Dengan demikian, membaca kitab Deuterokanonika tidaklah merugikan, asal dipahami bahwa posisinya bukan sebagai dasar doktrin iman, melainkan sebagai bacaan rohani yang memperluas wawasan.
VI.Mengapa Ada Perbedaan?
Perbedaan jumlah kitab ini berakar pada sejarah kanon Perjanjian Lama. Gereja Katolik mendasarkan diri pada Septuaginta, yaitu terjemahan Yunani dari Kitab Suci Yahudi yang digunakan luas di abad pertama, termasuk oleh para rasul. Septuaginta memuat kitab-kitab Deuterokanonika.

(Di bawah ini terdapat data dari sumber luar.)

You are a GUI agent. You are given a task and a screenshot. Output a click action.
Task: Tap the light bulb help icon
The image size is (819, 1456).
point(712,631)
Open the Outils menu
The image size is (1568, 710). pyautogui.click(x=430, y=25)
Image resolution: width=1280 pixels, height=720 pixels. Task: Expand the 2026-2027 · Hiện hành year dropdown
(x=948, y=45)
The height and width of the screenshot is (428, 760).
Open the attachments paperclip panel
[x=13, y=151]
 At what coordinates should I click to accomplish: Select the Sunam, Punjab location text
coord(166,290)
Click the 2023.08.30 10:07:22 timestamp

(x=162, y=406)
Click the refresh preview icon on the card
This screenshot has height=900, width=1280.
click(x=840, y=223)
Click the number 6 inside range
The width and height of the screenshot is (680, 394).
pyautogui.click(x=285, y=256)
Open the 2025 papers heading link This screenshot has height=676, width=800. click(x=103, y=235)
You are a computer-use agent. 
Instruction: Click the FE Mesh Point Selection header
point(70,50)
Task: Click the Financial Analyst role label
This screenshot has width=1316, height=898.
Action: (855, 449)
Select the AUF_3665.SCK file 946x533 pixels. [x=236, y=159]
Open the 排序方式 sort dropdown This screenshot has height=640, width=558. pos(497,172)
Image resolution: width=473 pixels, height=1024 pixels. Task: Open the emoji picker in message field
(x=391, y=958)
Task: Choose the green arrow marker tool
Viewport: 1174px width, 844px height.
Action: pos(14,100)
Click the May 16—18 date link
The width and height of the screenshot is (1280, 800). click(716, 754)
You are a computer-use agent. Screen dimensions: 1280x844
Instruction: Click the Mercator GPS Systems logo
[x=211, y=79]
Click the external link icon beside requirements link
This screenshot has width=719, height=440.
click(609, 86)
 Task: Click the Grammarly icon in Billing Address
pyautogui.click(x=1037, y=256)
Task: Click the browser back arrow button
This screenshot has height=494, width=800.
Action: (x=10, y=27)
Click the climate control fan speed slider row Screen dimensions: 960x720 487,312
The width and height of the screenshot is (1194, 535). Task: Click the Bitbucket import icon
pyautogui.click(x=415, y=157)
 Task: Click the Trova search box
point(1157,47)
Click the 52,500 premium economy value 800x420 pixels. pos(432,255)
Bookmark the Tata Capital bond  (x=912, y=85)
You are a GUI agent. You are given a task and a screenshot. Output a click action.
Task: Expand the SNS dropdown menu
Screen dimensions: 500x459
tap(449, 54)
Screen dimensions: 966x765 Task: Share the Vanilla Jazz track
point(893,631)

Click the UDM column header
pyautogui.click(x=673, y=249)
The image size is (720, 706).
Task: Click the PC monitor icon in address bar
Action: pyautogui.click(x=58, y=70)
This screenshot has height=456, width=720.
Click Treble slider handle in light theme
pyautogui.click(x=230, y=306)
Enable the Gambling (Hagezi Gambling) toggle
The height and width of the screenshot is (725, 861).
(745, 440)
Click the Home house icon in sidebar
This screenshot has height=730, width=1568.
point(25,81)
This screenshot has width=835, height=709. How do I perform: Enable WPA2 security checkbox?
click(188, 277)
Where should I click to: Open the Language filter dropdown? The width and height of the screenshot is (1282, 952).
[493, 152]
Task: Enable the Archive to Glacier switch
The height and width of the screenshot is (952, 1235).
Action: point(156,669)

Sementara itu, Reformasi Protestan kembali ke kanon Ibrani Yahudi yang tidak memasukkan kitab-kitab tersebut. Karena itu, Protestan menetapkan 39 kitab PL saja.
Penutup
Baik Alkitab Katolik dengan 73 kitab maupun Alkitab Protestan dengan 66 kitab tetap menunjuk pada inti iman yang sama, yaitu keselamatan melalui Yesus Kristus. Perbedaan jumlah kitab tidak mengubah Injil yang memberitakan kasih Allah.
Bagi orang Protestan, membaca kitab Deuterokanonika dapat dipandang sebagai upaya memperluas wawasan sejarah dan memperkaya kehidupan rohani, meski tidak dijadikan dasar ajaran. Pada akhirnya, baik Katolik maupun Protestan dipanggil untuk menjadikan firman Allah sebagai pelita bagi kaki dan terang bagi jalan (Mazmur 119:105).